In this study, we noticed that the incidence in the last two years was 60%. Eighty percent of patients were from urban areas rather than rural areas, which might be due to contaminated food from restaurants. The presence of loose dogs in the cities also represents a risk factor for transmission of eggs of E. granulosus to cattle and, accidentally, to human beings. Regarding the presentation of patients, 60% presented with palpitation, which agrees with the findings of Oraha et al. (2018).⁷ Twenty percent of patients presented with CNS manifestations due to rupture of the left atrial hydatid cyst with a daughter cyst delivered to the brain. Another 20% of patients presented with features of IHD due to rupture of a large LV H. C to the pericardium, which stimulated the inflammatory process and caused pericarditis with myocarditis and elevated cardiac enzymes.

Four patients had LV H. C because coronary circulation is the first station after the blood leaves the heart. That finding agrees with Oraha et al. (2018).^7,8 Regarding diagnostic investigations of choice, echocardiography and chest CT scan agree with Oraha et al. (2018),⁷ as the diagnosis of cardiac hydatid cyst is easy with a typical cystic appearance on echocardiography. However, it is difficult to distinguish it from myxoma in rare cases.^9,10 Surgery is the treatment modality of choice; all patients underwent median sternotomy open heart surgery. The patient who had multiple cardiac hydatid cysts after rupture of the main cyst and spillage of daughter cysts into the pericardial space developed extension of the aortic cannulation site during surgery, but the complication was controlled successfully.

During the post-operative period, the patient who developed significant bleeding required re-exploration on cardiopulmonary bypass due to elevated blood pressure, while there was a friable LV wall due to the inflammatory process that caused separation of the LV wall patch. The friability in that case was most likely related to inflammatory involvement of the myocardial tissue by the ruptured hydatid cyst. In similarly fragile cases, reinforcement with a biological patch may offer additional protection against separation at the repair site, although this possibility requires further evaluation. However, the mortality rate was zero, with good surgical outcomes. In our study we use synthetic patch as biological patch was not available in our center at that time. However, the mortality rate was zero, with good surgical outcomes.

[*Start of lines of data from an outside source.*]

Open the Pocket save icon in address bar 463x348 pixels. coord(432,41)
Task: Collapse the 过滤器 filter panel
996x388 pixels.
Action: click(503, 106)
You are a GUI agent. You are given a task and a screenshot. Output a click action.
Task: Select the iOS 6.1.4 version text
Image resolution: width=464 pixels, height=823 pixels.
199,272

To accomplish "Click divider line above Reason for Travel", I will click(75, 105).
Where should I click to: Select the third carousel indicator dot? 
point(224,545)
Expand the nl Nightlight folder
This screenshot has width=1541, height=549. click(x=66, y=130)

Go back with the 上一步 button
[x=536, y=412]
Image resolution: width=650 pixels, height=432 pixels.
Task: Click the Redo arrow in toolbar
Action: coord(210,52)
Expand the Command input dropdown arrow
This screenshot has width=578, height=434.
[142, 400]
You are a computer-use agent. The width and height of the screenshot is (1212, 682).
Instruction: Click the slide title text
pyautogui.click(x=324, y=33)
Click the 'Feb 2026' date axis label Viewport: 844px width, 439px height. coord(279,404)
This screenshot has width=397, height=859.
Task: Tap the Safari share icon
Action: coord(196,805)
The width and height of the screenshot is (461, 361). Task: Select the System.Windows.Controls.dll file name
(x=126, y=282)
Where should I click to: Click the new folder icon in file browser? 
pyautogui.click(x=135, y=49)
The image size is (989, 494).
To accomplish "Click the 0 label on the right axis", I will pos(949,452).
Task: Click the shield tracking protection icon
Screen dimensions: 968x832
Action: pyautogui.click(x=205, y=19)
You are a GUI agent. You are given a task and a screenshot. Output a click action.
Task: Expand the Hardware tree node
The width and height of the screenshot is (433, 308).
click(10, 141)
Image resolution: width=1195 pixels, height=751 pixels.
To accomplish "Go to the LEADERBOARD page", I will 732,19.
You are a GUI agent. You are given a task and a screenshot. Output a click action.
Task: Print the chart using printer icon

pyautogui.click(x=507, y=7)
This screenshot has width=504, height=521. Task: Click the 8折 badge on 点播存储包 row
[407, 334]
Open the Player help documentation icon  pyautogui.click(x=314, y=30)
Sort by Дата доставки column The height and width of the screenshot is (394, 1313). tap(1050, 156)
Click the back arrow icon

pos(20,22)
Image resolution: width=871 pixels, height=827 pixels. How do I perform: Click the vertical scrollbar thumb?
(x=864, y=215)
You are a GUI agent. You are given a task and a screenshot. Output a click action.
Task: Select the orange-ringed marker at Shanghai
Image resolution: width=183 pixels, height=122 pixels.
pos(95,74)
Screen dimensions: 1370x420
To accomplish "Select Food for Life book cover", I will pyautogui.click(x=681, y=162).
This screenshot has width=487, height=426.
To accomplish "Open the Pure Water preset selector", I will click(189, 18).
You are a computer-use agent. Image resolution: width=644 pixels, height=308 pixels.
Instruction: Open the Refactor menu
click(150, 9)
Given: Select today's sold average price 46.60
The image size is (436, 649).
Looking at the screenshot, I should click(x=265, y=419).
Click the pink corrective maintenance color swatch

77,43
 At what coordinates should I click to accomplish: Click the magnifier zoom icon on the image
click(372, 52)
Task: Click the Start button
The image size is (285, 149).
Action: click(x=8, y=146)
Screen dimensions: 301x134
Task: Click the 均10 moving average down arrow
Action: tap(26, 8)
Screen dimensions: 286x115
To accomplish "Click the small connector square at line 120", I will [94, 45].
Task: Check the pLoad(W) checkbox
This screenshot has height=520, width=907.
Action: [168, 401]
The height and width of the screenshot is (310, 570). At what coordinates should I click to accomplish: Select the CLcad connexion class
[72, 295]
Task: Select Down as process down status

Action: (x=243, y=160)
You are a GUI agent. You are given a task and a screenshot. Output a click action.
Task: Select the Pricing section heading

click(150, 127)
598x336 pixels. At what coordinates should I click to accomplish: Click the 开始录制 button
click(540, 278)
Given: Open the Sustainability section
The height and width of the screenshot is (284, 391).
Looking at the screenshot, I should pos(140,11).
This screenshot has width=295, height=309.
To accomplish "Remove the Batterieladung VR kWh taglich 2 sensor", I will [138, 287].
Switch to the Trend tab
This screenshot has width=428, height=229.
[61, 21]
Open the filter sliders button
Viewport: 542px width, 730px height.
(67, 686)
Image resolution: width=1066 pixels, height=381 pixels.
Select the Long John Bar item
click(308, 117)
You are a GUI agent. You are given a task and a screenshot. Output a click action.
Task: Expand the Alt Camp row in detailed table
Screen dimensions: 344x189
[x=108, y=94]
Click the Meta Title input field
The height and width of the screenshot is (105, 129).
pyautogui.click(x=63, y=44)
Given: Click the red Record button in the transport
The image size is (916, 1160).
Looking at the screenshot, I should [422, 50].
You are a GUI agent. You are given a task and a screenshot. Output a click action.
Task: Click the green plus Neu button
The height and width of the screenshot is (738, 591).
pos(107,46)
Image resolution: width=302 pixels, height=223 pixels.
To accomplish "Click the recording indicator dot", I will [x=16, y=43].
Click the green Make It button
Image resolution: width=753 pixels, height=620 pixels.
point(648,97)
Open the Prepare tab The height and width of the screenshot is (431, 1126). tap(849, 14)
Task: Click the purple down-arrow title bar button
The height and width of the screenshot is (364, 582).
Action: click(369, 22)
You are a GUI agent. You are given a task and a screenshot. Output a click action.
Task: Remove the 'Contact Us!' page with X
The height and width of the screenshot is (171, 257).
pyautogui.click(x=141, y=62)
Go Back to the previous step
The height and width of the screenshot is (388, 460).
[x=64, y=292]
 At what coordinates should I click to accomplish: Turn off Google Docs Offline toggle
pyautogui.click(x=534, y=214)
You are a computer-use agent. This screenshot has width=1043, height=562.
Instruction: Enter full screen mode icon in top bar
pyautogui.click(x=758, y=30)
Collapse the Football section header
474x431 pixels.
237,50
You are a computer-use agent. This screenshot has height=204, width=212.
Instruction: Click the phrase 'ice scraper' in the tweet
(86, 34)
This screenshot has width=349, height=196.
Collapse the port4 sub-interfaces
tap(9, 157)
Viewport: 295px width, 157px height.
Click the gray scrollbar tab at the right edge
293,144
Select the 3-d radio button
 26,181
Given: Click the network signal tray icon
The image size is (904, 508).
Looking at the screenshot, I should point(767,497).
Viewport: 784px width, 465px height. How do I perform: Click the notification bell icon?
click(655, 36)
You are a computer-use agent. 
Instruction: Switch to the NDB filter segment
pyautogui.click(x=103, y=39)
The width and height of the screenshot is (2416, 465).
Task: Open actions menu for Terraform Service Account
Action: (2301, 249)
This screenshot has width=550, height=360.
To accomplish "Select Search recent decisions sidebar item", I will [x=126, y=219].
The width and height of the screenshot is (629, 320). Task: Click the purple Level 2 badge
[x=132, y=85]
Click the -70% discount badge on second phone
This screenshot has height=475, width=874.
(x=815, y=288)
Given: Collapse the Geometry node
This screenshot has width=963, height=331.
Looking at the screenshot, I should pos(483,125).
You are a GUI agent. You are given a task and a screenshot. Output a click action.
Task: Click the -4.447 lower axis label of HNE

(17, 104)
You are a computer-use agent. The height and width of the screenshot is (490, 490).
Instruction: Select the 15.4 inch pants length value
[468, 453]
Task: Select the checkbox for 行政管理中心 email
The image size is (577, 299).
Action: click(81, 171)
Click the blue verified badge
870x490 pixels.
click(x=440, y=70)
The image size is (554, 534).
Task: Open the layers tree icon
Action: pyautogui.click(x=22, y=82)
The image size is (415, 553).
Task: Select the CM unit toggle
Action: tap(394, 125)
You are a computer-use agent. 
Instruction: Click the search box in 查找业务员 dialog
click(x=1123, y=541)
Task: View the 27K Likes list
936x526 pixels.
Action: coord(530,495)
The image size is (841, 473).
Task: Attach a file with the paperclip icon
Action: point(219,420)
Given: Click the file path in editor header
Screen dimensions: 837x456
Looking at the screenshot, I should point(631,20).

The study has several limitations as the sample size was small because cardiac hydatid disease is rare, the study was retrospective, and follow-up duration was not uniform across all patients. Serological testing and advanced imaging were not available in a standardized manner for every case. These limitations reduce the generalizability of the findings, although the series still provides useful clinical and operative observations from an endemic setting.

Recommendation

Conclusion

Cardiac hydatid cyst is an uncommon but important diagnosis in endemic settings and requires early recognition because delayed treatment may lead to serious complications. The present case-series showed favorable surgical outcomes, with no mortality, no recurrence during follow-up, and good postoperative cardiac function in all patients. Echocardiography and computed tomography played an important role in diagnosis, whereas timely surgical intervention remained central to management. The limited sample size and non-uniform follow-up restrict generalization, but the findings still support early diagnosis and surgical treatment as key components of care in operable cases.

Consent

The study was based on a retrospective review of hospital-admitted patients who had already received standard clinical care. According to institutional practice, separate ethics committee approval was not required for retrospective analysis of anonymized clinical data. Despite that, ethical approval was obtained from the University of Fallujah.

Written informed consent for treatment had been obtained at hospital admission, and written informed consent for publication of clinical details and images was obtained from the patients or their legal guardians.